Adiabaticity in semiclassical nanoelectromechanical systems

TL;DR

This paper investigates the dynamics of nanoelectromechanical systems (NEMS) by comparing adiabatic and non-adiabatic regimes using a semiclassical approach, revealing complex oscillator behavior influenced by electronic current.

Contribution

It introduces a non-perturbative Langevin equation for NEMS that captures the effects of system-leads coupling beyond the adiabatic approximation.

Findings

Oscillator exhibits nontrivial dynamics driven by electronic current.

Differences between adiabatic and non-adiabatic regimes are analyzed for systems with one and two electronic levels.

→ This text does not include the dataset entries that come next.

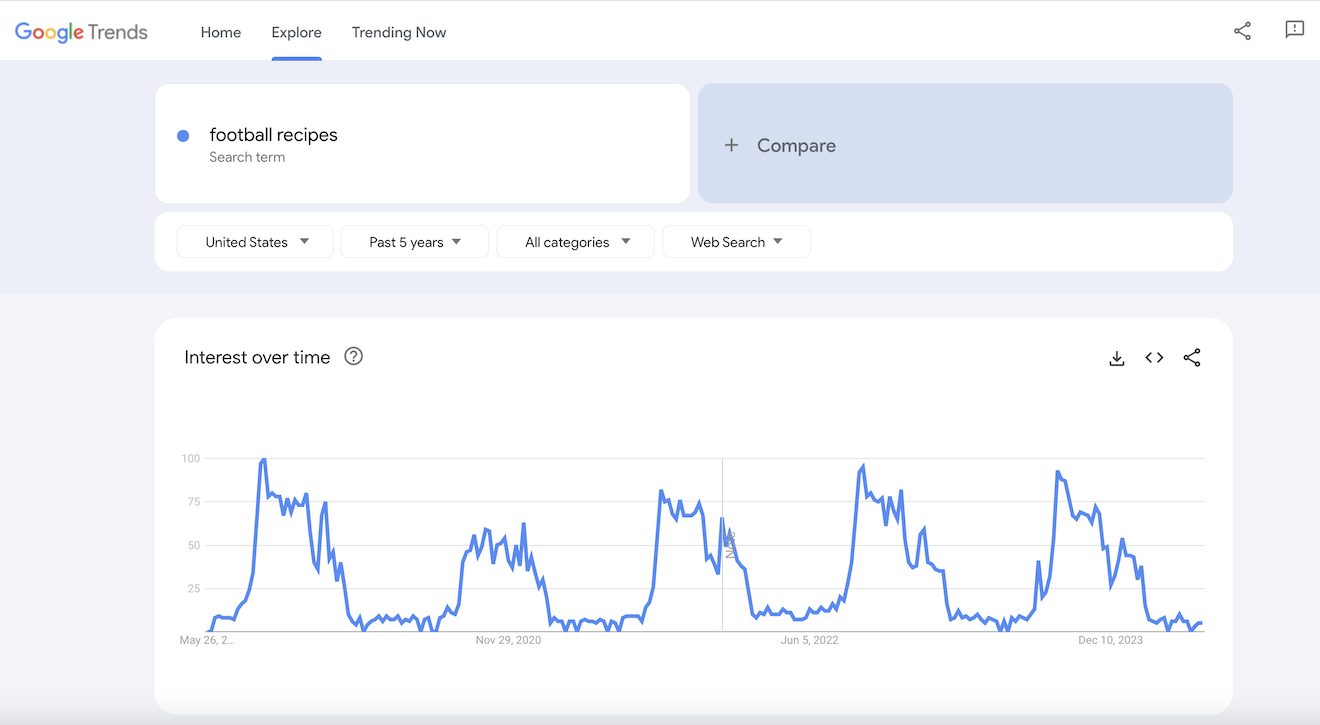1320x725 pixels.
Task: Open the send feedback icon
Action: [x=1294, y=30]
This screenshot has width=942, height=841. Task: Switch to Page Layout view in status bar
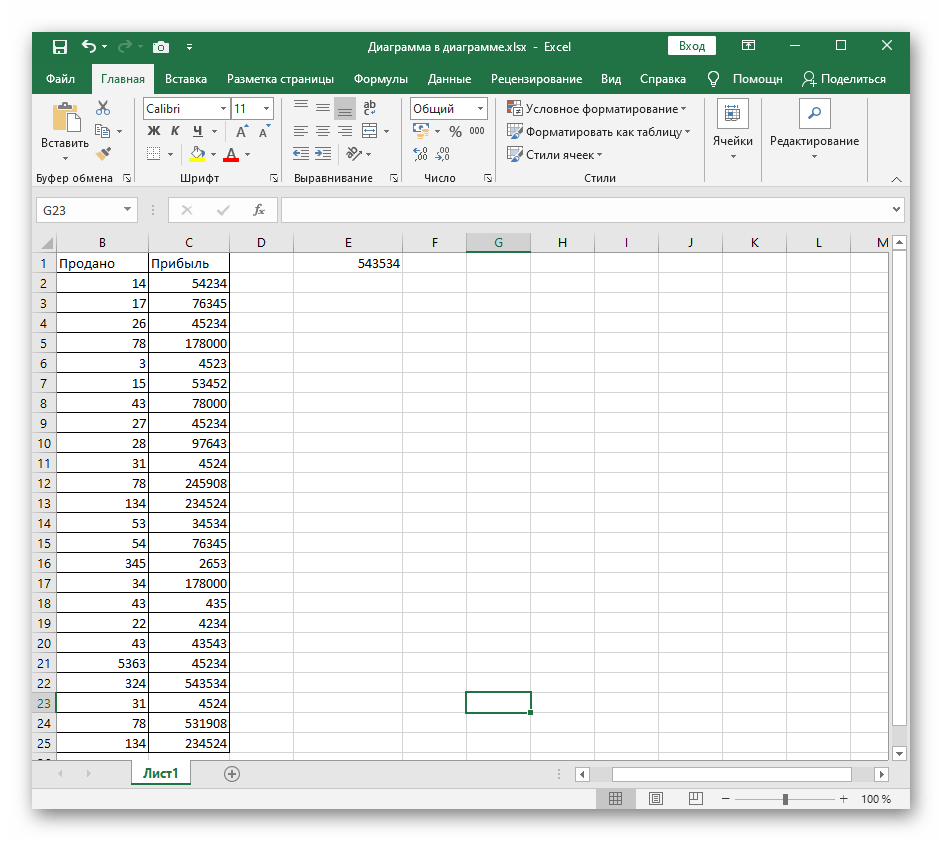click(655, 799)
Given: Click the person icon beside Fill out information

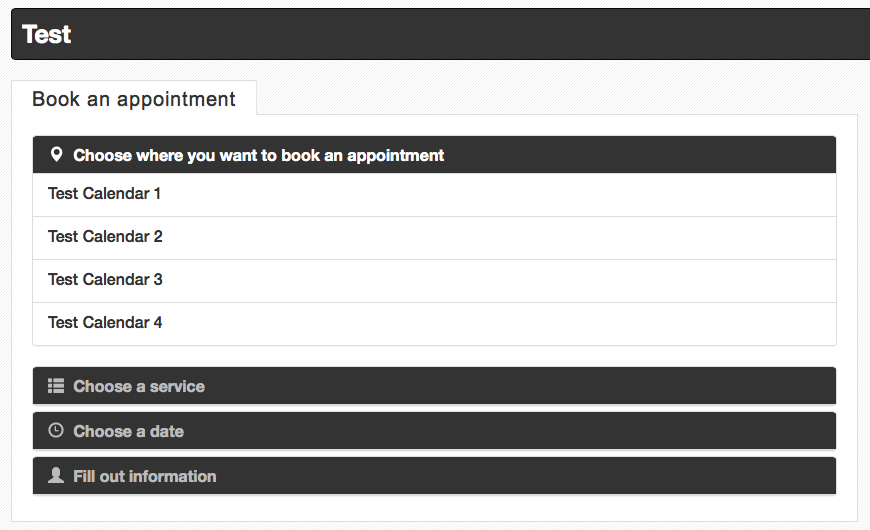Looking at the screenshot, I should coord(56,475).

Backaction effects of the oscillator on the electronic current are characterized.

Abstract

We compare the semiclassical description of NEMS within and beyond the adiabatic approximation. We consider a NEMS model which contains a single phonon (oscillator) mode linearly coupled to an electronic few-level system in contact with external particle reservoirs (leads). Using Feynman-Vernon influence functional theory, we derive a Langevin equation for the oscillator trajectory that is non-perturbative in the system-leads coupling. A stationary electronic current through the system generates nontrivial dynamical behavior of the oscillator, even in the adiabatic regime. The 'backaction' of the oscillator onto the current is studied as well. For the two simplest cases of one and two coupled electronic levels, we discuss the differences between the adiabatic and the non-adiabatic regime of the oscillator dynamics.